** PAGE EXTRACT **
------
At first the development of 324 bungalows by MCB Holdings Bhd was planned. Landowner was Golden Apartments Sdn Bhd. Later MCB Holdings withdraw the deal. In 1990 Giant Bay Resources acquired Techlines Corp Sdn Bhd, a bankrupt company that owned the land surrounding SamaWorld. Techlines was renamed Giant Bay (Malaysia) Sdn Bhd. Giant Bay (M) was responsible for the residential and commercial development around SamaWorld. Planned were apartments, condominiums, and bungalows (Regency Village, Asian Village, International Village) on an 80-hectare site. Financing was partly through a 10 million Dollar loan from Citibank. Giant Bay (M) changed the name to Villa Genting and finished the apartment Amber Court. Construction of the Billion Court Condominiums started but was never finished. The NCT-Group purchased the abandoned Billion Court and developed it with the Ion Delemen high-rise complex.

=== Long-term plans ===
SamaWorld aimed to become an international brand. Therefore, SamaWorld was incorporated in different countries with SamaWorld Hong Kong, SamaWorld Japan, SamaWorld Singapore, and SamaWorld Vancouver. Another SamaWorld with the same concept was planned in Beijing, and in 1990, preliminary talks with the Chinese authorities were held.

=== Environmental concerns ===
Land clearing in the Cameron Highlands lead to massive siltation resulting in floods and landslides. It was feared that clearing of the 800 year old forest on top of Genting Highlands would have a similar impact like in the Cameron Highlands. The Department of Environment set down 26 conditions for the land clearing work. SamaWorld complied with all of them. The water quality of rivers nearby was tested regularly. It was noticed that water of the Sungai Perting river, which flows into the Chamang waterfall, turned murky. The cause was silt from the SamaWorld project site and other projects in the area. SamaWorld conducted a study to find a solution and submitted a 70-page report on erosion mitigation measures which was approved. SamaWorld built 25 large siltation dams and introduced a better drainage system to prevent further pollution down hill.

=== Redevelopment plans ===
Redevelopment of the abandoned site would be difficult, due to a limited infrastructure capacity mainly in water supply. A mixed development with serviced apartments, together with a sewage treatment and a water treatment plant, was proposed in 2015.
------
** COLLECTED DATA **

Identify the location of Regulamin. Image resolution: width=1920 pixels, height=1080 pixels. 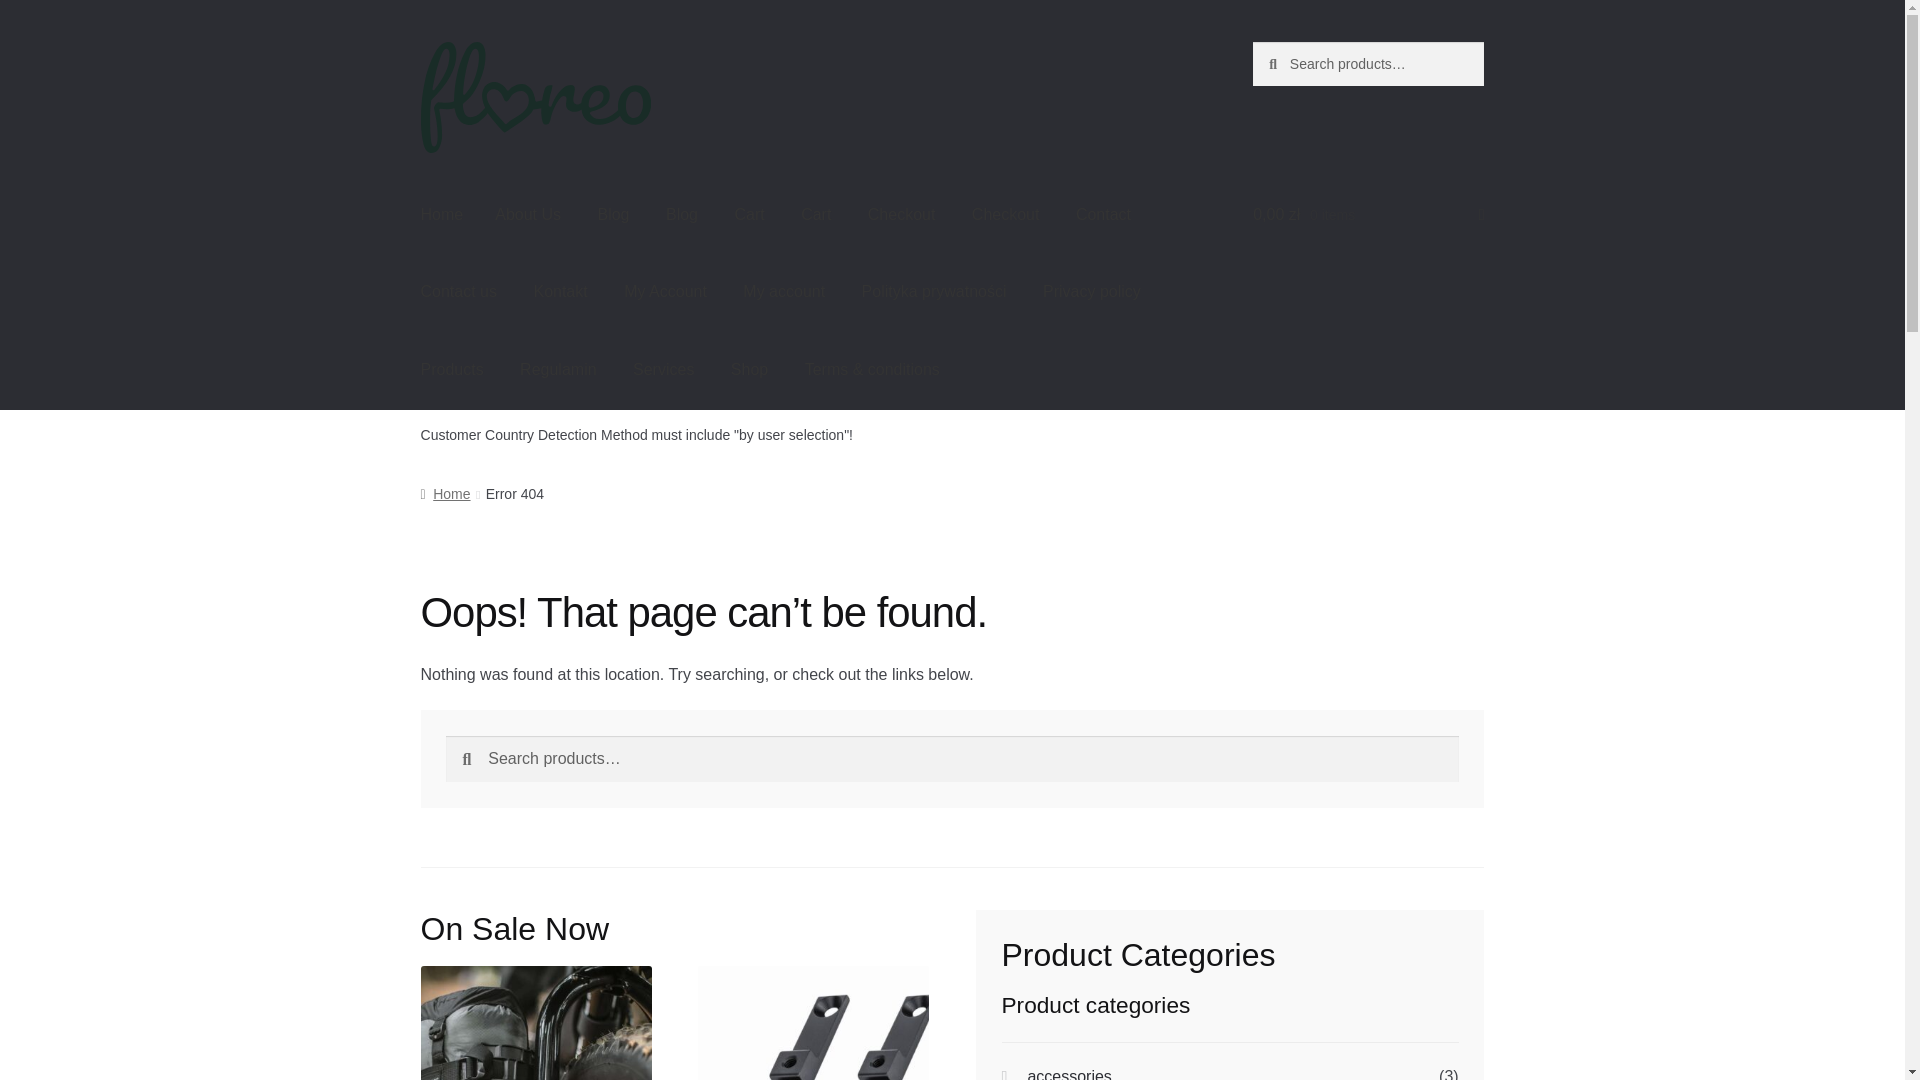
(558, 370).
------
** WHAT THIS EXERCISE ASKS **
• 1. Answer these questions using the SamaWorld excerpt:
(a) Which bank provided part of the financing for the development around SamaWorld?
(b) How many conditions did the Department of Environment set for the land clearing work?
(c) In what year was a mixed development with serviced apartments proposed for the abandoned site?
• 2. According to the SamaWorld excerpt, why was SamaWorld incorporated in different countries?
• 3. List every SamaWorld entity that the SamaWorld excerpt says was incorporated in another country.

** SOLVED TASKS **
• 1.
(a) Citibank
(b) 26
(c) 2015

• 2. SamaWorld aimed to become an international brand. For that reason it was incorporated as SamaWorld Hong Kong, SamaWorld Japan, SamaWorld Singapore, and SamaWorld Vancouver.

• 3.
- SamaWorld Hong Kong
- SamaWorld Japan
- SamaWorld Singapore
- SamaWorld Vancouver